En estos momentos se discute en Europa sobre la forma de aumentar la presencia de mujeres en los consejos de administración y puestos directivos de las empresas. Las grandes corporaciones que cotizan en bolsa apenas tienen un 18,6% de directivas. En España, aún menos: el 15,1%. Solo los países que aplican políticas de igualdad desde hace tiempo y con probada convicción, como Finlandia o Noruega, han logrado alcanzar porcentajes del 30% y el 40% respectivamente. Y esa convicción incluye una política de cuotas obligatorias.

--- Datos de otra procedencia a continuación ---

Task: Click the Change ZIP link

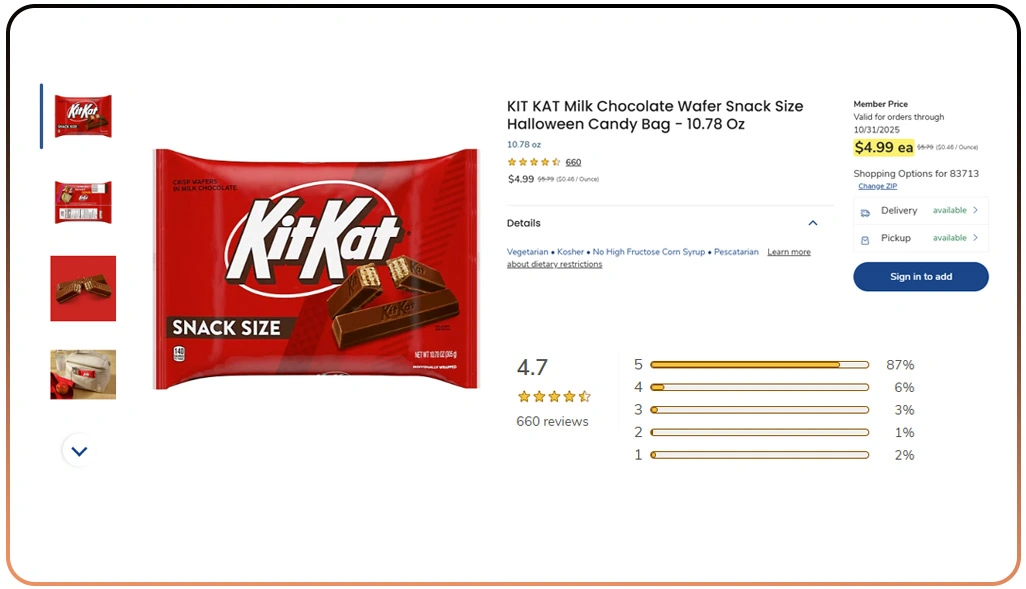Action: (877, 187)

La presidenta de la Comisión Nacional del Mercado de Valores (CNMV), Elvira Rodríguez, ha dicho que la presencia de las mujeres en los consejos de administración de las empresas ha de ser por carrera y no por ser mujer. ¡Por supuesto! Que no se preocupe la señora Rodríguez por esta cuestión: en un sistema de cuotas obligatorias, la carrera por méritos está asegurada, puesto que hay mujeres de sobra con preparación suficiente para asumir el reto. De hecho, si fuera solo por carrera y cualificación, las mujeres ya serían mayoría en muchos ámbitos. Por ejemplo en los órganos de gobierno de las universidades, de los hospitales, en las altas estructuras de la administración pública, en las cúpulas de los centros de investigación y hasta en las salas de los Tribunales Superiores de Justicia. Pero ella sabe que si no es así, no es por carrera, sino porque son mujeres. De modo que, desmontada la falacia de la falta de preparación, ha llegado la hora de darle la vuelta a la tortilla y acabar de una vez con el monopolio que los hombres ejercen sobre los puestos de decisión, muchos de ellos no porque estén más preparados, sino porque son hombres.